I’d try to say “hi” but he made a point of ignoring me for the rest of the summer and fall. I’d see a scowl on his face whenever he saw me when I used to get big smiles. We always chatted a lot and it felt uncomfortable to sit there when he was around. Four months passed before the weather got too cold to sit outdoors. Yet on the days Sam worked, it always felt cold.
Some people hold onto anger and let it become a grudge against someone who did something they didn’t like.
When the weather got warmer, I returned to my outdoor spot. Sam was there and kind of looked at me tentatively, like he didn’t know what to do. I made it easy for him with a big smile and a warm greeting, asking how his winter was. I sensed relief and my friendliness was quickly returned! It didn’t take long before we were back to our usual chats and automatic friendly greetings. And, he never closed off my favorite spot while I was there. Now that I’m back we continue our friendly interactions.

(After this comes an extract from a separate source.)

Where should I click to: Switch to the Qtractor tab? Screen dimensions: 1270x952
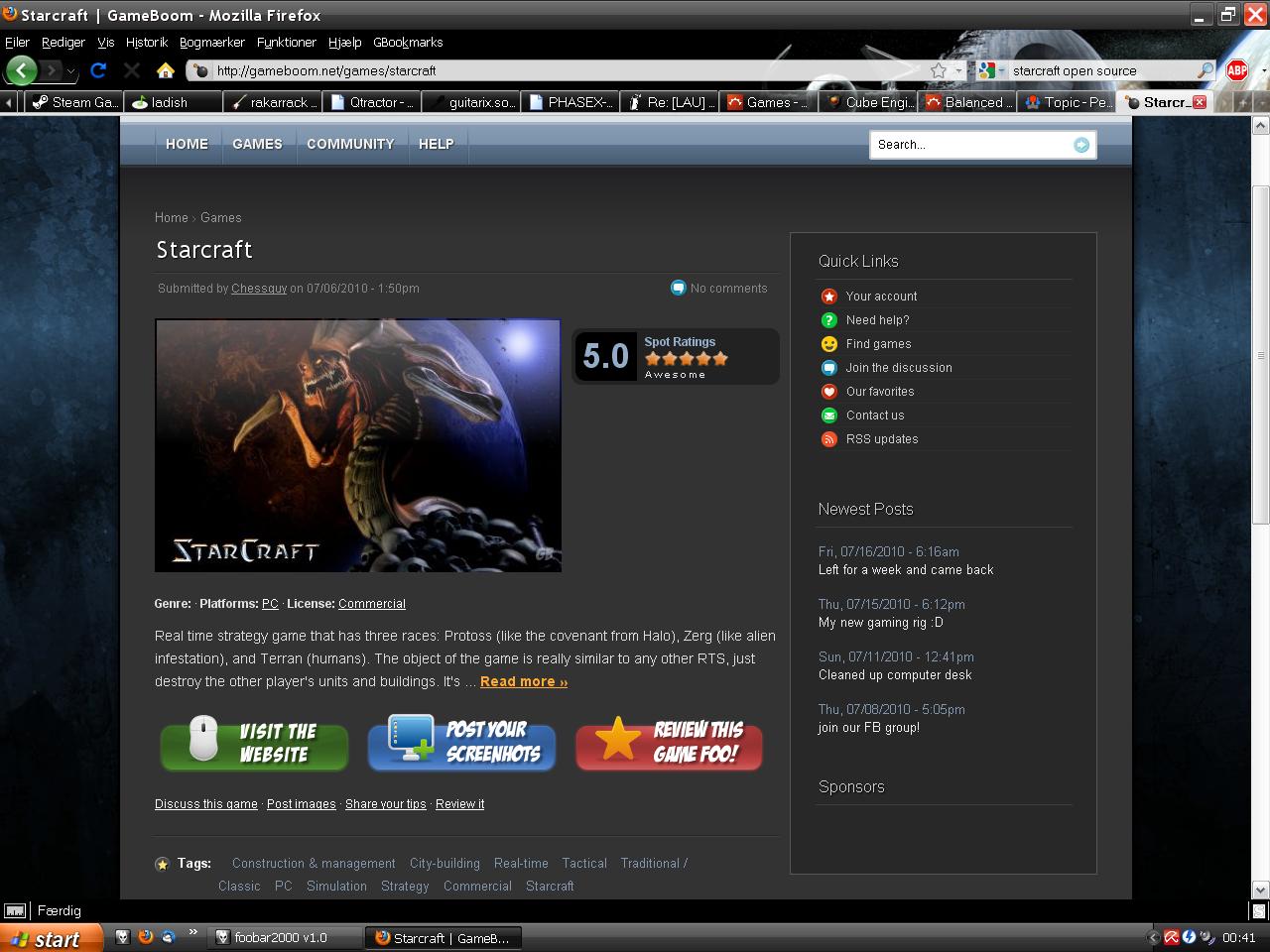point(373,102)
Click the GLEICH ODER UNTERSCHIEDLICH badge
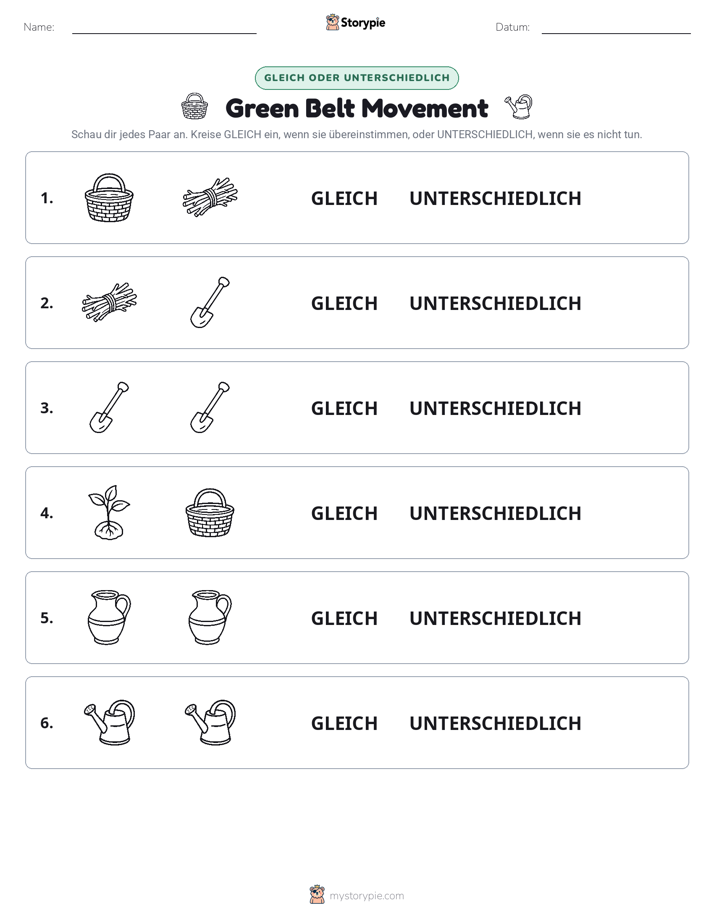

Grudges are a result of holding onto resentment or anger or other negative emotions.
Since negative emotions aren’t good for you, the grudges they create make those feelings even more harmful to your spirit and your health. They can effect how you feel physically, and keep you in a bad mood. They also sever relationships if you carry it around like a dark spot on your soul that weighs you down with a bad mood, instead of resolving the issue. Sam needed the winter break to get over his so he could respond positively to my friendliness. I think he expected me to behave like he did and ignore him when I saw him in the spring. That’s a common reaction when someone behaves negatively toward you.
But 2 grudges don’t make anything better. I’d rather be in a good mood, and grudges prevent that from happening.
If you’re carrying a grudge against someone who did something that bothered you, evaluate it to determine if it’s necessary to hold onto the anger. The truth is, it’s never necessary, or a good idea to do that. It’s better to try to resolve whatever it is with the person who did the deed that created the grudge. It doesn’t mean you have to return to whatever relationship you had with them before. But often just letting them know how you feel can relieve the emotional burden carried by a grudge.
If you don’t want to speak to the person, or can’t, at least forgive them in your heart so you can let it go.
Why let what they did continue to hurt you? A grudge hurts YOU more than the other person. It will continue to hurt you if you continue to carry it! And if you know someone has a grudge against you, don’t perpetuate it by having one too. It’s healthier—I mean HEALTHIER—to ease the situation in whatever ways you can. If you did something that didn’t seem so bad but someone got very angry, apologize, if only for making them feel bad. If they ignore you, just let it be instead of trying to get back or them or letting their reaction make you angry.
You only have one life. Don’t taint it with negative emotions. Break down your grudges and let the negative emotions out so they leave you alone. It makes more room for happier feelings.